Saved entries
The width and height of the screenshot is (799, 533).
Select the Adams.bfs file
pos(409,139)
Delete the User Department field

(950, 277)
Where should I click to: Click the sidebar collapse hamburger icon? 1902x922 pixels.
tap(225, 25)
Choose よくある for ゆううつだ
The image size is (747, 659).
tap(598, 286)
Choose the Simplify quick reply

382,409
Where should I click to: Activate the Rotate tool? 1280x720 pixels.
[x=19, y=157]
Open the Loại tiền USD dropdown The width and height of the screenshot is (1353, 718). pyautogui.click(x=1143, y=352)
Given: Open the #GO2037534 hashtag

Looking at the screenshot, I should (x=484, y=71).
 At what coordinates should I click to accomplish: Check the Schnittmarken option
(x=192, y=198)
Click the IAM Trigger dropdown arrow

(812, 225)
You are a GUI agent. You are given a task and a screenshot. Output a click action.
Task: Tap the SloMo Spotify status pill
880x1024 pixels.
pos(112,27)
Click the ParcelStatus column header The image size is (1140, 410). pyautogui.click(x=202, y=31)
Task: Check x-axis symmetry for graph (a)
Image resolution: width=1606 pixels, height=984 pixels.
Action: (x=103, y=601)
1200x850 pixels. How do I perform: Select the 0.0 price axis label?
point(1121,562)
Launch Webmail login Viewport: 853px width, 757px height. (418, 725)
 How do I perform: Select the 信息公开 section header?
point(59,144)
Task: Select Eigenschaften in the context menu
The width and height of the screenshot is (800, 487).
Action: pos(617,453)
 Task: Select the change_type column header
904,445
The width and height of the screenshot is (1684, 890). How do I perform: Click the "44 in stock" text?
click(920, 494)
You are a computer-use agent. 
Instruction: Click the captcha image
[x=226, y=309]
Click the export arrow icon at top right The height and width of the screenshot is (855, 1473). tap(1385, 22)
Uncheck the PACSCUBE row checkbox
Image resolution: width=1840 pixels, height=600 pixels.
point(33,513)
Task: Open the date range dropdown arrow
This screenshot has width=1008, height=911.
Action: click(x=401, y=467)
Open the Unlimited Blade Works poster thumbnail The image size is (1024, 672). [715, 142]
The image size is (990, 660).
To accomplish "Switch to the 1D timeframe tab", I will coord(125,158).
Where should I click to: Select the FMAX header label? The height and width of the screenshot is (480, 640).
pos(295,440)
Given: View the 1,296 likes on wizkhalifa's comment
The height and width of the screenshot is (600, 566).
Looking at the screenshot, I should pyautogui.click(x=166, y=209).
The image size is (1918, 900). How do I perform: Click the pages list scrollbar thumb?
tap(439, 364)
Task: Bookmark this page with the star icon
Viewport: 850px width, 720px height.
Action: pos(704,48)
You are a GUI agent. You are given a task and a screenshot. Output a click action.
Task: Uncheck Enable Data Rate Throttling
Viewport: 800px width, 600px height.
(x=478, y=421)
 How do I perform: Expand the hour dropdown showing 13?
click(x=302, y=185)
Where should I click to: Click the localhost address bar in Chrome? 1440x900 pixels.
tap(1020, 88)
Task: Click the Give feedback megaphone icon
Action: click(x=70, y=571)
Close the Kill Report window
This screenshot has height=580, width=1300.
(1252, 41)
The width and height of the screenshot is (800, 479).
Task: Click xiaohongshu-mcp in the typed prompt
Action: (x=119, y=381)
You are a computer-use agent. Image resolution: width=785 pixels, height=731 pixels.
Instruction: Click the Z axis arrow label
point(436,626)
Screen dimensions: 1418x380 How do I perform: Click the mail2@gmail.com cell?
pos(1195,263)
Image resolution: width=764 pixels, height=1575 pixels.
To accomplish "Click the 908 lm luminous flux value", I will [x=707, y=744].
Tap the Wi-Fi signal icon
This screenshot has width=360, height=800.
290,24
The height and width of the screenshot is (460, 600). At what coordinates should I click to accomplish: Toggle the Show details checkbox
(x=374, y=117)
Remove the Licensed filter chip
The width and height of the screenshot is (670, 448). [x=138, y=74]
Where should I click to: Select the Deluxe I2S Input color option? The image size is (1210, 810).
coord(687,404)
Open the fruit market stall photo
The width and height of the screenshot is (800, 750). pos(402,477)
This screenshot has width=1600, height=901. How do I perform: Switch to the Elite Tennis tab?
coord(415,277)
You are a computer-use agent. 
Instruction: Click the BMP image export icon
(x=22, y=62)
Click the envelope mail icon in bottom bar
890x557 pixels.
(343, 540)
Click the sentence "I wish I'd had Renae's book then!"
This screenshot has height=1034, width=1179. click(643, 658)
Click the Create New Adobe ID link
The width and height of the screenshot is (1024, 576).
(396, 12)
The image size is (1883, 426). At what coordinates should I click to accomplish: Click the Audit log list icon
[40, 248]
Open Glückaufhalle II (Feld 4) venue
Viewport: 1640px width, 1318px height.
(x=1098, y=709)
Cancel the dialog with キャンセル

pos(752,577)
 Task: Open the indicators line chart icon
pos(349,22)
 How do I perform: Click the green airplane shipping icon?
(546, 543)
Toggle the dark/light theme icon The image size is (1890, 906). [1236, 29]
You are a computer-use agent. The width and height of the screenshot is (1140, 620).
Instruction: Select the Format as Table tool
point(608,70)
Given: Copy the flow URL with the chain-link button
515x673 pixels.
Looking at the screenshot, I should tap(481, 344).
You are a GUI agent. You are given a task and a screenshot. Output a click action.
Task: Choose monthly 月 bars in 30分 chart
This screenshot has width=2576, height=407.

# Task prompt
Filter the data above by the word "computer" and copy every line that matches.

# Finished exercise
You are a computer-use agent. 
You are a computer-use agent. Image resolution: width=785 pixels, height=731 pixels.
You are a computer-use agent. 
You are a computer-use agent. The width and height of the screenshot is (1140, 620).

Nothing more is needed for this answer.